START Exercise materials

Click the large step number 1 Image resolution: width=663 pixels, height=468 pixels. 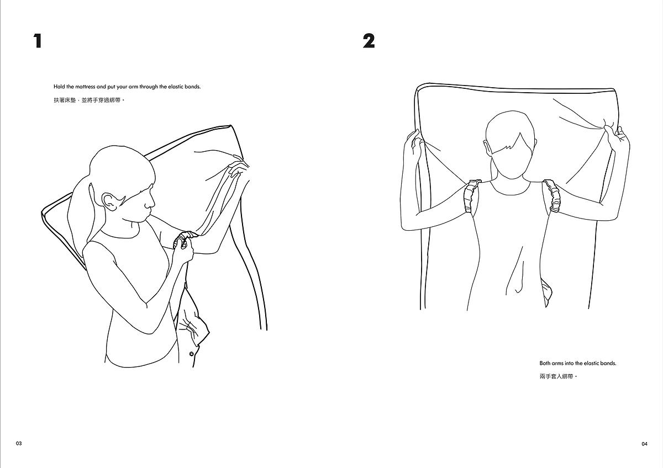coord(38,41)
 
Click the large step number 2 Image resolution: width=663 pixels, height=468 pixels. coord(369,41)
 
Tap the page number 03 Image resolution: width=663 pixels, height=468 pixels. coord(19,444)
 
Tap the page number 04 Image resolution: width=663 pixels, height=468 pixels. coord(644,444)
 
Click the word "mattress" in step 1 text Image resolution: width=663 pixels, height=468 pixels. coord(86,87)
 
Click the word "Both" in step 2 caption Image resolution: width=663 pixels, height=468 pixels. coord(545,363)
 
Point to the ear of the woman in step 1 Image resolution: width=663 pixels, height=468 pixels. coord(108,202)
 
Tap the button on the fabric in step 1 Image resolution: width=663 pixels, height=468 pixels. coord(191,354)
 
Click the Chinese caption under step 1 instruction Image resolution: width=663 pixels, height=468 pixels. coord(89,100)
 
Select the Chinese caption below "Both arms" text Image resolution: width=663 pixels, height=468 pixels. coord(558,376)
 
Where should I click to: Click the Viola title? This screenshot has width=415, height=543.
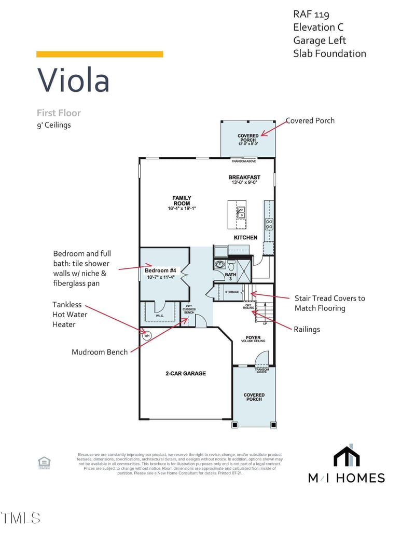click(73, 80)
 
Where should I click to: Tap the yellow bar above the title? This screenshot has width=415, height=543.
click(100, 54)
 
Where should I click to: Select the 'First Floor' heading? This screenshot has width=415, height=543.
click(59, 113)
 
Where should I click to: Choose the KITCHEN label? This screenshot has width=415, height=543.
click(245, 237)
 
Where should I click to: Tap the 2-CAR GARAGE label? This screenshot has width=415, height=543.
click(186, 373)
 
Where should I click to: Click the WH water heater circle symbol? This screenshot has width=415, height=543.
click(146, 335)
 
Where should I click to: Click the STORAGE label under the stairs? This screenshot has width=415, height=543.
click(232, 292)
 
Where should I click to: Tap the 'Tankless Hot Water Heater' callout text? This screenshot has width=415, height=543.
click(70, 315)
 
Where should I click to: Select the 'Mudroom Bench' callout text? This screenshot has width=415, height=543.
click(100, 352)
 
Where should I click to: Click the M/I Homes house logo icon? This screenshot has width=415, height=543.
click(347, 457)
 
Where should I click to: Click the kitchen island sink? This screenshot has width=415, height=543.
click(241, 212)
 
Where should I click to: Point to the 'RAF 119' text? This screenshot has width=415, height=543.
click(311, 15)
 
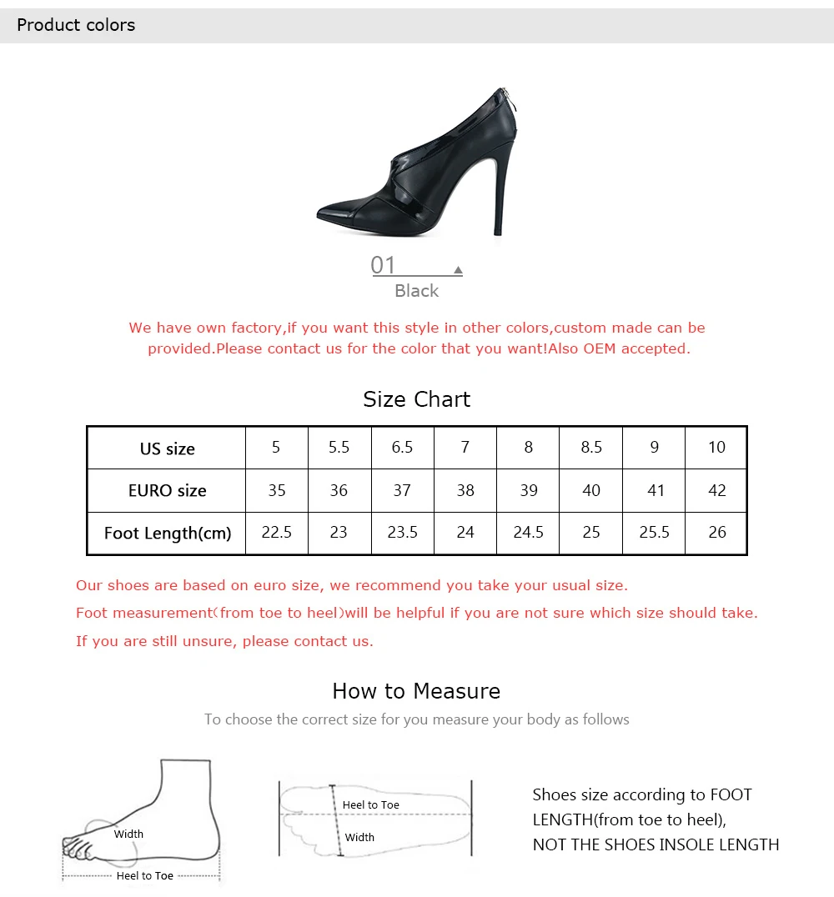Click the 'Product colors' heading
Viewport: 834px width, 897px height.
coord(76,25)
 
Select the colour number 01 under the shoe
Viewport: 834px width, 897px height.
coord(383,265)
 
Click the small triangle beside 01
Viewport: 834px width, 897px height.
coord(458,269)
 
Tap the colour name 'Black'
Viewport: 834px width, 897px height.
coord(417,291)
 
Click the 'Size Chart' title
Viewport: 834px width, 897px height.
coord(417,398)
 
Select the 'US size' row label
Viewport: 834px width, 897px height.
coord(167,448)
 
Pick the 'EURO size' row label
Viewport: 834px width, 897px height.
coord(167,490)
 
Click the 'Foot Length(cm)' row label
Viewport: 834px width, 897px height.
coord(167,534)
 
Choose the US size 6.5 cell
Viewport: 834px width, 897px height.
coord(402,448)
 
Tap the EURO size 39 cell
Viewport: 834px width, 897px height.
coord(528,490)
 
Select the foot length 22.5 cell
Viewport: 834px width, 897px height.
coord(277,533)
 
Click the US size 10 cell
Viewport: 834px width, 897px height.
coord(716,448)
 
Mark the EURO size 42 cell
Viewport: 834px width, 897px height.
coord(716,490)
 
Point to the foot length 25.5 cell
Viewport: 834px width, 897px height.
coord(654,533)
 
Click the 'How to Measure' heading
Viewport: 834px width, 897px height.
coord(417,691)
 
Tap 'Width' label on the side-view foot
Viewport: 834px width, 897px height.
coord(128,834)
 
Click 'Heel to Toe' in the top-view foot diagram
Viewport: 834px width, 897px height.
coord(371,805)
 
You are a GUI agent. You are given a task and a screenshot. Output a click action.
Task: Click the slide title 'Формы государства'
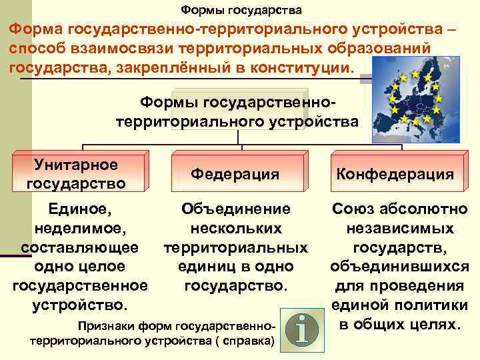tap(241, 11)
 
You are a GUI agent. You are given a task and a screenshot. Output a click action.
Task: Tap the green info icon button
tap(301, 327)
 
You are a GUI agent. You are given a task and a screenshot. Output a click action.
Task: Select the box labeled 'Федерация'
tap(235, 174)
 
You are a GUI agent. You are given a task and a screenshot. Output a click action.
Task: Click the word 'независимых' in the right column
tap(400, 229)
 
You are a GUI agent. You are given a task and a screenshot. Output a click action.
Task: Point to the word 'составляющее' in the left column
tap(80, 247)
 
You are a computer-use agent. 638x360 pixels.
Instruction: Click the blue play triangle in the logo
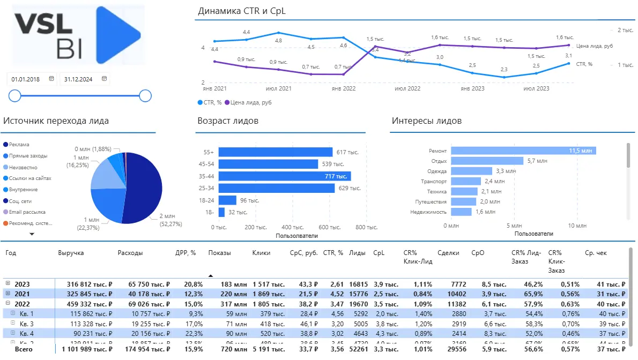pyautogui.click(x=117, y=35)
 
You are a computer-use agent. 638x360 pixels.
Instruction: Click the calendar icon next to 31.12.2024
pyautogui.click(x=105, y=79)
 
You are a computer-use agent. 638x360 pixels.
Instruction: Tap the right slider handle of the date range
pyautogui.click(x=145, y=96)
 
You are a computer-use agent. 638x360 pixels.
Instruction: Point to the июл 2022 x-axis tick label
pyautogui.click(x=407, y=88)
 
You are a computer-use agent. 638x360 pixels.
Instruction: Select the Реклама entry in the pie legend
pyautogui.click(x=19, y=145)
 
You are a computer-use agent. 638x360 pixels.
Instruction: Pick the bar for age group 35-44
pyautogui.click(x=284, y=176)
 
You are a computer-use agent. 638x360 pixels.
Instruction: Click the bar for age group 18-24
pyautogui.click(x=227, y=200)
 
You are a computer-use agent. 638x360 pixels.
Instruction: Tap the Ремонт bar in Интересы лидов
pyautogui.click(x=523, y=151)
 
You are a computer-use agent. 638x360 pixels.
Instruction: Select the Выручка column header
pyautogui.click(x=71, y=252)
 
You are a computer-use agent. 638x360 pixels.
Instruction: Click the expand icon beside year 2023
pyautogui.click(x=8, y=283)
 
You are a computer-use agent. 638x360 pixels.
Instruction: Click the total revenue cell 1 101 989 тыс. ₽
pyautogui.click(x=86, y=349)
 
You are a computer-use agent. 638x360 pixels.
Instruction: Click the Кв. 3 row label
pyautogui.click(x=27, y=324)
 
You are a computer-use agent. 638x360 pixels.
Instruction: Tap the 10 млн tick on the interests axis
pyautogui.click(x=576, y=226)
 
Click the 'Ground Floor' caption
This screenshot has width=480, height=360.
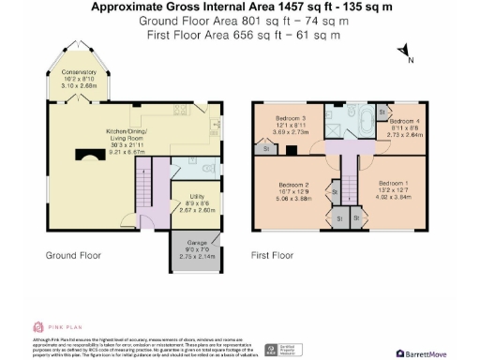[74, 255]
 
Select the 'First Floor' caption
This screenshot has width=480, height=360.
[273, 255]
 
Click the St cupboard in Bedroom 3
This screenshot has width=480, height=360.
[266, 148]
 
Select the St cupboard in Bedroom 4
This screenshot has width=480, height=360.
[382, 112]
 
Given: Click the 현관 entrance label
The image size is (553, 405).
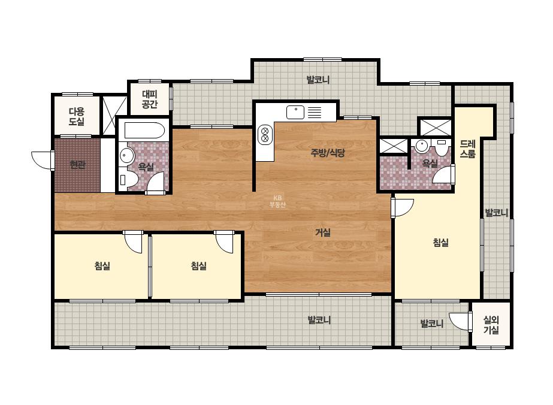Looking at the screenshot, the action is pos(78,165).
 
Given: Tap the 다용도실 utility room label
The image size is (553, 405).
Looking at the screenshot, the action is pos(77,117).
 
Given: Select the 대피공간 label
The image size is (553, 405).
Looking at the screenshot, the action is pos(150,99).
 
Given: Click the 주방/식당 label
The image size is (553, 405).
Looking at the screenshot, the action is pos(328,153).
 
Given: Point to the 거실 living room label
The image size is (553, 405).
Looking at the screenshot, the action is pos(323,232).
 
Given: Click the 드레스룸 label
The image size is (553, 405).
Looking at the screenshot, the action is pos(468,149).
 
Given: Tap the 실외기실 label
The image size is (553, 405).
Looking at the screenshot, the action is pos(491,325).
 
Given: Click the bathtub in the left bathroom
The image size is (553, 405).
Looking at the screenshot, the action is pos(144,131).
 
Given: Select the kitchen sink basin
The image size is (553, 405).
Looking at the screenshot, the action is pos(295,113).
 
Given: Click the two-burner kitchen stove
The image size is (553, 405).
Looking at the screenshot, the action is pos(265,135).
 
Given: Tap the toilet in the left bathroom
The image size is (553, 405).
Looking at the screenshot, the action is pos(126,180).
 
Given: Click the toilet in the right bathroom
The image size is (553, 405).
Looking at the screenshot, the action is pos(442,148).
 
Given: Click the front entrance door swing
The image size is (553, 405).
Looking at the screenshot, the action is pos(43,160).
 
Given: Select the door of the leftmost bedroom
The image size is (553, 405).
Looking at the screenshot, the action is pos(133,241).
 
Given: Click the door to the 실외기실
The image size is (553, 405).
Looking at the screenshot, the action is pos(461,321).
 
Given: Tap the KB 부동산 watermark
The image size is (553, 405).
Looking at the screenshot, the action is pos(277,201).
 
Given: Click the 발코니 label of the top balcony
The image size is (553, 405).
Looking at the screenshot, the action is pos(318,80).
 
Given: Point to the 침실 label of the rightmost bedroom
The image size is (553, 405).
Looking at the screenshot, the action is pos(441,243).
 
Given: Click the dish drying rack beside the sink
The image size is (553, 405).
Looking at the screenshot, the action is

END Exercise materials

Aim:
Please rewrite the lines starting with the line containing "Given: Click the 현관 entrance label" and going on through the line containing "Given: Click the 주방/식당 label", substituting "tag" for "label" and keeping everything else the same. Leave the pictures out of your answer.

Answer to this task:
Given: Click the 현관 entrance tag
The image size is (553, 405).
Looking at the screenshot, the action is pos(78,165).
 
Given: Tap the 다용도실 utility room tag
The image size is (553, 405).
Looking at the screenshot, the action is pos(77,117).
 
Given: Select the 대피공간 tag
The image size is (553, 405).
Looking at the screenshot, the action is pos(150,99).
 
Given: Click the 주방/식당 tag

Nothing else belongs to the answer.